* _YOUR GOAL_:
Can you quote the material below verbatim, every line as it stands?

* _SOURCE MATERIAL_:
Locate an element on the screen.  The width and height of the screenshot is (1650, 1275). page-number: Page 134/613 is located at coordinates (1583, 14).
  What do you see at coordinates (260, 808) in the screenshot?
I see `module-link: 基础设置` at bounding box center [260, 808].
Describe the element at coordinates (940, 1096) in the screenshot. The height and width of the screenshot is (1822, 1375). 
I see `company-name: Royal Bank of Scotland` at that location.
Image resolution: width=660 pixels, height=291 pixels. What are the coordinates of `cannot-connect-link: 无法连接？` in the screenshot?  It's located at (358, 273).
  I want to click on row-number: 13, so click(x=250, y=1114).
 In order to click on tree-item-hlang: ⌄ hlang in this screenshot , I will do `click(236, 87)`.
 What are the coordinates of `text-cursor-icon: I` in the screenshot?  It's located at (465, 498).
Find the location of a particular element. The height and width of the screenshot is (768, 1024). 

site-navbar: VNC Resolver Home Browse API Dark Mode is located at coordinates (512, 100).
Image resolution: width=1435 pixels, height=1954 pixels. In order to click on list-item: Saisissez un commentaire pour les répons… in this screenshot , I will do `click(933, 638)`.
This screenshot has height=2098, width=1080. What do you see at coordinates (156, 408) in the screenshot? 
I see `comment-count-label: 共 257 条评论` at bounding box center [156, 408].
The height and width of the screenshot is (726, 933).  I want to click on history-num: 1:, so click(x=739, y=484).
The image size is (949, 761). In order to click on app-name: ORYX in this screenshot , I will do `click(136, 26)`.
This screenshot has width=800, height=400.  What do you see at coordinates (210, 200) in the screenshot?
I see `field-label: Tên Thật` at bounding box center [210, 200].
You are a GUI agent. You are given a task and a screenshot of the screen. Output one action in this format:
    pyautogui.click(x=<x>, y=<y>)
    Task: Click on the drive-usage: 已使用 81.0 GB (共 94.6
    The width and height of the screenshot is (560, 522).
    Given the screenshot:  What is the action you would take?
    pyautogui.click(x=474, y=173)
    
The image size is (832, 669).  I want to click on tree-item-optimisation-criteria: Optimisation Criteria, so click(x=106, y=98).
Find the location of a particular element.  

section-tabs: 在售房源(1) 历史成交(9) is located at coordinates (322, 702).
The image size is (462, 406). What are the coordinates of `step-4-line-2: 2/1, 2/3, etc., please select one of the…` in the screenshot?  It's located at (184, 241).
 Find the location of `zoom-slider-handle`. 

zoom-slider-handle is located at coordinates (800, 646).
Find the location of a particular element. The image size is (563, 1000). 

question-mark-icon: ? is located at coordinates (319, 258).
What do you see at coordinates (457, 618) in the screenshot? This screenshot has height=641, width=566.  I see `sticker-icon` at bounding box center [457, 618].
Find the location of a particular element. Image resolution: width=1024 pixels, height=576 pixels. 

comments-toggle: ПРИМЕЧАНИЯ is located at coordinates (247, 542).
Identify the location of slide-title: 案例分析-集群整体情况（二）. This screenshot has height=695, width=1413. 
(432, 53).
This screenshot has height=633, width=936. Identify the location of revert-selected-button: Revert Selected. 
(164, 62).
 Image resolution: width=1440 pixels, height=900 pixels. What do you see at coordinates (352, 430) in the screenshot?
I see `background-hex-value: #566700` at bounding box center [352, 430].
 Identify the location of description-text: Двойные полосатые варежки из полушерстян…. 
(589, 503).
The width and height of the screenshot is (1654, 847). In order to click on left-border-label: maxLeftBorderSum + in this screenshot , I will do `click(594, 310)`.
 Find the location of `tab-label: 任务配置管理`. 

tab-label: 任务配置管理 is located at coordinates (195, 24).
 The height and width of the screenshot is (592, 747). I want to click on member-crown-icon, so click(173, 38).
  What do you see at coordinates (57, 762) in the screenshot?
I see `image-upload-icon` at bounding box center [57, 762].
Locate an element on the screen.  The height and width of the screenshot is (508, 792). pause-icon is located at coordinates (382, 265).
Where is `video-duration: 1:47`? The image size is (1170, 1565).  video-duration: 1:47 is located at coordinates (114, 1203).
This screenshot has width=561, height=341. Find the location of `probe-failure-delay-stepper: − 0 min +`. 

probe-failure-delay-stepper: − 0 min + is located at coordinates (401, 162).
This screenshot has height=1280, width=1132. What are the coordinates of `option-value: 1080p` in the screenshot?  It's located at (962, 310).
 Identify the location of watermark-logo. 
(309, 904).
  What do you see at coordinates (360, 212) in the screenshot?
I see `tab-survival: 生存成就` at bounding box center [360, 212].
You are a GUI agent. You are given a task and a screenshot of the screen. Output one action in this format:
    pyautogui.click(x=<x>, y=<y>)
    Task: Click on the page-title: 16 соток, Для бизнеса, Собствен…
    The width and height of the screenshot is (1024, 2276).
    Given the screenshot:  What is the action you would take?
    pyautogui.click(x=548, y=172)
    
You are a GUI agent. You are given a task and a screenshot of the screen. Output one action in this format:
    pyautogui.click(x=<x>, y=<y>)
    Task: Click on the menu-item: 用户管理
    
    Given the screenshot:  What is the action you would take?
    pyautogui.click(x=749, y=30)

* _EXERCISE RESULT_:
Locate an element on the screen.  The width and height of the screenshot is (1650, 1275). page-number: Page 134/613 is located at coordinates (1583, 14).
  What do you see at coordinates (260, 808) in the screenshot?
I see `module-link: 基础设置` at bounding box center [260, 808].
Describe the element at coordinates (940, 1096) in the screenshot. The height and width of the screenshot is (1822, 1375). 
I see `company-name: Royal Bank of Scotland` at that location.
Image resolution: width=660 pixels, height=291 pixels. What are the coordinates of `cannot-connect-link: 无法连接？` in the screenshot?  It's located at (358, 273).
  I want to click on row-number: 13, so click(x=250, y=1114).
 In order to click on tree-item-hlang: ⌄ hlang in this screenshot , I will do `click(236, 87)`.
 What are the coordinates of `text-cursor-icon: I` in the screenshot?  It's located at (465, 498).
Find the location of a particular element. The height and width of the screenshot is (768, 1024). 

site-navbar: VNC Resolver Home Browse API Dark Mode is located at coordinates (512, 100).
Image resolution: width=1435 pixels, height=1954 pixels. In order to click on list-item: Saisissez un commentaire pour les répons… in this screenshot , I will do `click(933, 638)`.
This screenshot has height=2098, width=1080. What do you see at coordinates (156, 408) in the screenshot? 
I see `comment-count-label: 共 257 条评论` at bounding box center [156, 408].
The height and width of the screenshot is (726, 933).  I want to click on history-num: 1:, so click(x=739, y=484).
The image size is (949, 761). In order to click on app-name: ORYX in this screenshot , I will do `click(136, 26)`.
This screenshot has width=800, height=400.  What do you see at coordinates (210, 200) in the screenshot?
I see `field-label: Tên Thật` at bounding box center [210, 200].
You are a GUI agent. You are given a task and a screenshot of the screen. Output one action in this format:
    pyautogui.click(x=<x>, y=<y>)
    Task: Click on the drive-usage: 已使用 81.0 GB (共 94.6
    The width and height of the screenshot is (560, 522).
    Given the screenshot:  What is the action you would take?
    pyautogui.click(x=474, y=173)
    
The image size is (832, 669).  I want to click on tree-item-optimisation-criteria: Optimisation Criteria, so click(x=106, y=98).
Find the location of a particular element.  

section-tabs: 在售房源(1) 历史成交(9) is located at coordinates (322, 702).
The image size is (462, 406). What are the coordinates of `step-4-line-2: 2/1, 2/3, etc., please select one of the…` in the screenshot?  It's located at (184, 241).
 Find the location of `zoom-slider-handle`. 

zoom-slider-handle is located at coordinates (800, 646).
Find the location of a particular element. The image size is (563, 1000). 

question-mark-icon: ? is located at coordinates (319, 258).
What do you see at coordinates (457, 618) in the screenshot? This screenshot has height=641, width=566.  I see `sticker-icon` at bounding box center [457, 618].
Find the location of a particular element. Image resolution: width=1024 pixels, height=576 pixels. 

comments-toggle: ПРИМЕЧАНИЯ is located at coordinates (247, 542).
Identify the location of slide-title: 案例分析-集群整体情况（二）. This screenshot has height=695, width=1413. 
(432, 53).
This screenshot has height=633, width=936. Identify the location of revert-selected-button: Revert Selected. 
(164, 62).
 Image resolution: width=1440 pixels, height=900 pixels. What do you see at coordinates (352, 430) in the screenshot?
I see `background-hex-value: #566700` at bounding box center [352, 430].
 Identify the location of description-text: Двойные полосатые варежки из полушерстян…. 
(589, 503).
The width and height of the screenshot is (1654, 847). In order to click on left-border-label: maxLeftBorderSum + in this screenshot , I will do `click(594, 310)`.
 Find the location of `tab-label: 任务配置管理`. 

tab-label: 任务配置管理 is located at coordinates (195, 24).
 The height and width of the screenshot is (592, 747). I want to click on member-crown-icon, so click(173, 38).
  What do you see at coordinates (57, 762) in the screenshot?
I see `image-upload-icon` at bounding box center [57, 762].
Locate an element on the screen.  The height and width of the screenshot is (508, 792). pause-icon is located at coordinates (382, 265).
Where is `video-duration: 1:47`? The image size is (1170, 1565).  video-duration: 1:47 is located at coordinates (114, 1203).
This screenshot has width=561, height=341. Find the location of `probe-failure-delay-stepper: − 0 min +`. 

probe-failure-delay-stepper: − 0 min + is located at coordinates (401, 162).
This screenshot has height=1280, width=1132. What are the coordinates of `option-value: 1080p` in the screenshot?  It's located at (962, 310).
 Identify the location of watermark-logo. 
(309, 904).
  What do you see at coordinates (360, 212) in the screenshot?
I see `tab-survival: 生存成就` at bounding box center [360, 212].
You are a GUI agent. You are given a task and a screenshot of the screen. Output one action in this format:
    pyautogui.click(x=<x>, y=<y>)
    Task: Click on the page-title: 16 соток, Для бизнеса, Собствен…
    The width and height of the screenshot is (1024, 2276).
    Given the screenshot:  What is the action you would take?
    pyautogui.click(x=548, y=172)
    
You are a GUI agent. You are given a task and a screenshot of the screen. Output one action in this format:
    pyautogui.click(x=<x>, y=<y>)
    Task: Click on the menu-item: 用户管理
    
    Given the screenshot:  What is the action you would take?
    pyautogui.click(x=749, y=30)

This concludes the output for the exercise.